Detrás de la historia de éxito de Mario Molina, que le otorga un lugar en la historia de México y un nombre en las biografías que leerán las futuras generaciones se encuentra el anhelo por el conocimiento, un motor que seguramente comparten muchas niñas, niños y jóvenes en nuestro país y en nuestro querido Oaxaca. Según algunas notas recuperadas tras su deceso, sobresale esa avidez por aprender que todos deberíamos compartir: “Aun recuerdo mi emoción cuando vi por primera vez paramecios y amibas a través de un microscopio de juguete más bien primitivo”, escribió Molina. Esta línea es un recuerdo de su paso por la secundaria, a lo que seguiría una experiencia de estudio en el extranjero y su retorno a México para inscribirse en la UNAM. Fue en la máxima casa de estudios de los mexicanos donde Molina estudió la carrera en Ingeniería Química, a lo que siguió su especialización en cinética de polimerización en la Universidad de Friburgo en Alemania, y el doctorado en Fisicoquímica en la Universidad de California, en Berkeley. Es la historia de cada vez más jóvenes talentosos, que salen del país para estudiar en algunas de las mejores universidades del mundo.

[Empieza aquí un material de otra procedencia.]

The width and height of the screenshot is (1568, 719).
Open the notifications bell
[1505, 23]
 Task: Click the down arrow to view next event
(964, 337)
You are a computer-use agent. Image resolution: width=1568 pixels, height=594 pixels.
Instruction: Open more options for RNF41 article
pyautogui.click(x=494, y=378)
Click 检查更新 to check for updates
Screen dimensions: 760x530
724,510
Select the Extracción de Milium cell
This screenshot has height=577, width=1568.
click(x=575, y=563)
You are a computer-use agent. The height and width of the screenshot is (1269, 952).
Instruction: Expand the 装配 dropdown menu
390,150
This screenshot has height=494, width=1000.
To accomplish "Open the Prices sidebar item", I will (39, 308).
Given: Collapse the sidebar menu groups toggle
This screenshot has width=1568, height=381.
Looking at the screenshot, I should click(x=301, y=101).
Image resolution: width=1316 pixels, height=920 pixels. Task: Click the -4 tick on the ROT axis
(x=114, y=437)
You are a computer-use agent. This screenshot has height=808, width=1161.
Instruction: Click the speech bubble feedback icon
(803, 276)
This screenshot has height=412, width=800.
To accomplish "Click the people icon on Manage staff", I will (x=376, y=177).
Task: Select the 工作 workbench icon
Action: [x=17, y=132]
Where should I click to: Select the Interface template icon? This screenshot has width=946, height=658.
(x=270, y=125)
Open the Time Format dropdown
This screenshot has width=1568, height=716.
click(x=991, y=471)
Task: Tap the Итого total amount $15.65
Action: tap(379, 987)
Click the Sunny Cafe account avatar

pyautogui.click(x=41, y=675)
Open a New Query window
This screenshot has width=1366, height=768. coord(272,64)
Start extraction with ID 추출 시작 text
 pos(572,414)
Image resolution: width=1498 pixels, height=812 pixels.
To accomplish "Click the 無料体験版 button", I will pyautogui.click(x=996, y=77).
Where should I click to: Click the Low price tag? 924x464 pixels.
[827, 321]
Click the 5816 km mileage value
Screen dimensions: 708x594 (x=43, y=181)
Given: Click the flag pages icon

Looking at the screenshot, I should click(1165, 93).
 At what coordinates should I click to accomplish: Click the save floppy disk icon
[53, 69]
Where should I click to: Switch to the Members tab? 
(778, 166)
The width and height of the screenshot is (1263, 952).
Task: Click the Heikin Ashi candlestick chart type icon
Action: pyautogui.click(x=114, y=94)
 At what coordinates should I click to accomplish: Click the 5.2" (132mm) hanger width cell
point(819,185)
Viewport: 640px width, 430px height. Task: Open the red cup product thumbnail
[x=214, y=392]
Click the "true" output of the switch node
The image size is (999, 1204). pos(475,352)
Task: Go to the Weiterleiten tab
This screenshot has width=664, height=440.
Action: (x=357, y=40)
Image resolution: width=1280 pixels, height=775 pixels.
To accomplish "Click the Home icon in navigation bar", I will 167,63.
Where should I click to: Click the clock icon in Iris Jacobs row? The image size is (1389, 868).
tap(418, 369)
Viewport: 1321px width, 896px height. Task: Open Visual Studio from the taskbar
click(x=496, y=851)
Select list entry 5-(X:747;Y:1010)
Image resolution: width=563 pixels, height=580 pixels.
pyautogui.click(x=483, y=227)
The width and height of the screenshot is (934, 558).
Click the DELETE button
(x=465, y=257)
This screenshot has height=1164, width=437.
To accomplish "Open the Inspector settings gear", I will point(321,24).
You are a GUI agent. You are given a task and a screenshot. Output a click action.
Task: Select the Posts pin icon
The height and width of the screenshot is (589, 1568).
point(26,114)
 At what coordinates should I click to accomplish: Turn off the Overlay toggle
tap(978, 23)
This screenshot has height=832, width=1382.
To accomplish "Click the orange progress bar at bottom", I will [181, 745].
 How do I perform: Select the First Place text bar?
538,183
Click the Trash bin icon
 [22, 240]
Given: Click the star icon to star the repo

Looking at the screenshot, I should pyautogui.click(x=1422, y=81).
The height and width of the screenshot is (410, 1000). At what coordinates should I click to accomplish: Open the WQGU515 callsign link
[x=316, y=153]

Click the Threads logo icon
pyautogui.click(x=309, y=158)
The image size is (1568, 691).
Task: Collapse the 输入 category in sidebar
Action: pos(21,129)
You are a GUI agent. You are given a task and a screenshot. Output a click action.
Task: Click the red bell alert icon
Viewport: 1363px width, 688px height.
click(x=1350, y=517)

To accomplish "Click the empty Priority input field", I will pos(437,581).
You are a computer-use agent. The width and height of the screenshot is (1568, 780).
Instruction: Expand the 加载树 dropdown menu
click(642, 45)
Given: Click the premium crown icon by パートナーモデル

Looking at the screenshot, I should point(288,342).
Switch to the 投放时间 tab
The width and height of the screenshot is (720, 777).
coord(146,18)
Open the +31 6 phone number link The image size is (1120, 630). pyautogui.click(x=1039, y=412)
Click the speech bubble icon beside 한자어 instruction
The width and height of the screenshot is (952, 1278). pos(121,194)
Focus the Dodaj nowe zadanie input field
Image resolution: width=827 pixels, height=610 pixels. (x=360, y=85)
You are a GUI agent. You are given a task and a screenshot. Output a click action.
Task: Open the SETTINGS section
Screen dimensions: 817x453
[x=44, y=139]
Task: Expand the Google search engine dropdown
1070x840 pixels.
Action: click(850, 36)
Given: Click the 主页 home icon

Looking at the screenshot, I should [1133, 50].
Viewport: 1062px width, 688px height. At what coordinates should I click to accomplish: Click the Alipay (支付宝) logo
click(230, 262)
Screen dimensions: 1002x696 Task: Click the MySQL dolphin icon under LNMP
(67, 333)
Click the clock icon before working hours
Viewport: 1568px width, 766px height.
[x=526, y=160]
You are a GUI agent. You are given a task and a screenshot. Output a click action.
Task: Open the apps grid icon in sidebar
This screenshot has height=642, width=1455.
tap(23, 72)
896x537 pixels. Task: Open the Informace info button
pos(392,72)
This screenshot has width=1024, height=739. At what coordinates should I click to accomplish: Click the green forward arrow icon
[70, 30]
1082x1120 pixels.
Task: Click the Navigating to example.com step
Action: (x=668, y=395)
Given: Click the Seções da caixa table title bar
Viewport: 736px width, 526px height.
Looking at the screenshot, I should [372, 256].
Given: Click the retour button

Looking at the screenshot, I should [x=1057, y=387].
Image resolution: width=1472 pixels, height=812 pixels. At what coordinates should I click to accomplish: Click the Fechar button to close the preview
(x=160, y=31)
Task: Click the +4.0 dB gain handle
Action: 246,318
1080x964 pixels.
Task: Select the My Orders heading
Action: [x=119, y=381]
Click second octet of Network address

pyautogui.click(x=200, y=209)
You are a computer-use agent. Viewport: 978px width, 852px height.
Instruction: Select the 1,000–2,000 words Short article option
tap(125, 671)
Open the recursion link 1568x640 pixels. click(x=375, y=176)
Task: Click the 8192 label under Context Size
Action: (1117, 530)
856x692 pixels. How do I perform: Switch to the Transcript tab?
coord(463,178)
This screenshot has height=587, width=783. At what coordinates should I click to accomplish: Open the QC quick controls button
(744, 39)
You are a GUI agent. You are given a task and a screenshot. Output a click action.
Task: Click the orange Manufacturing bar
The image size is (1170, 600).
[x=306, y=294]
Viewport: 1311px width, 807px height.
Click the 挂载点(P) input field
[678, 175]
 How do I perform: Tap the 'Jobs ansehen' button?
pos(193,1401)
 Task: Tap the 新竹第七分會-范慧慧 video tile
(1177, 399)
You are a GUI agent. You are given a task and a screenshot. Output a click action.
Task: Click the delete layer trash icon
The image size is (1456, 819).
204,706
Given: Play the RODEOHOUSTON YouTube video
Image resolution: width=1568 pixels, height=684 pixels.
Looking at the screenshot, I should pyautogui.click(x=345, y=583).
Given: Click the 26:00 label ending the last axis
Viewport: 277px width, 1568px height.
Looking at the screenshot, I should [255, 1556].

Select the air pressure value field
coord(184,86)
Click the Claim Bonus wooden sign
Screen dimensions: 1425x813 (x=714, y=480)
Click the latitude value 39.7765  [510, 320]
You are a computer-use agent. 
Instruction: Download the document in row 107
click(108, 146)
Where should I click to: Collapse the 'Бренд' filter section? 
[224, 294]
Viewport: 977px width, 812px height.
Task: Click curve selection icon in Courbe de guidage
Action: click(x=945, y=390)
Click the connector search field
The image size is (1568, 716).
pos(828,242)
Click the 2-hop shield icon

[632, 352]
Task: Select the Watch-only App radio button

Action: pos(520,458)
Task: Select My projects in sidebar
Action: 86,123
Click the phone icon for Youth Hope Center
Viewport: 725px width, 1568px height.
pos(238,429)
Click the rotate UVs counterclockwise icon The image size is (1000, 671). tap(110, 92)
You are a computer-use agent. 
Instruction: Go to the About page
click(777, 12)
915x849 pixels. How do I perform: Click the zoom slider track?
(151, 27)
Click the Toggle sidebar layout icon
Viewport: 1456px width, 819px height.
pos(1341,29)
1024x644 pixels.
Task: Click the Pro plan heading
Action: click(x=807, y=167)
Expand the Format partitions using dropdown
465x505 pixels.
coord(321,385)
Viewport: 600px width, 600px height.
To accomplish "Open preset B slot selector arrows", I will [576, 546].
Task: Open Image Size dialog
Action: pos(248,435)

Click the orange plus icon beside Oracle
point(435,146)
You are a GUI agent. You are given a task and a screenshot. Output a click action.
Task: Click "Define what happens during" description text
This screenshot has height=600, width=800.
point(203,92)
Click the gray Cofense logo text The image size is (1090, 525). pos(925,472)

Si bien el trabajo del doctor Molina se desarrolló por años y décadas en laboratorios en los que se pueden controlar muchos factores para explicar un fenómeno, su incursión en el espacio público fue el mejor complemento de su dedicada labor. El Protocolo de Montreal, el primer tratado internacional que ha enfrentado con efectividad un problema ambiental de escala global, fue posible gracias a la difusión del conocimiento que impulsó. Una tarea que continuaría en México con especial énfasis en la megalópolis en que se convirtió la Ciudad de México y su área metropolitana, cuyo número de habitantes y densidad poblacional la convierte hoy en uno de los puntos urbanos más grandes del planeta. Por supuesto, esto implica serios retos, y uno de ellos es el medioambiental. La prueba del cariño de Mario Molina por su país fue la fundación del Centro que hoy lleva su nombre, cuyo objetivo principal es vincular el conocimiento científico con las políticas ambientales y energéticas. Se trata de un think thank del más alto nivel, basado en el profesionalismo y la incidencia en políticas públicas basada en evidencia.
Este es un relato de cómo la cúspide del conocimiento empieza por una pasión que se cultiva diariamente. Mario Molina es un ícono para la ciencia mexicana, y su voz un llamado de atención al cuidado de nuestro planeta. Su ejemplo inspirará a generaciones de mexicanos, especialmente a las niñas y niños que como él se sorprenden al mirar por un microscopio. Tal y como empezó nuestro Premio Nobel.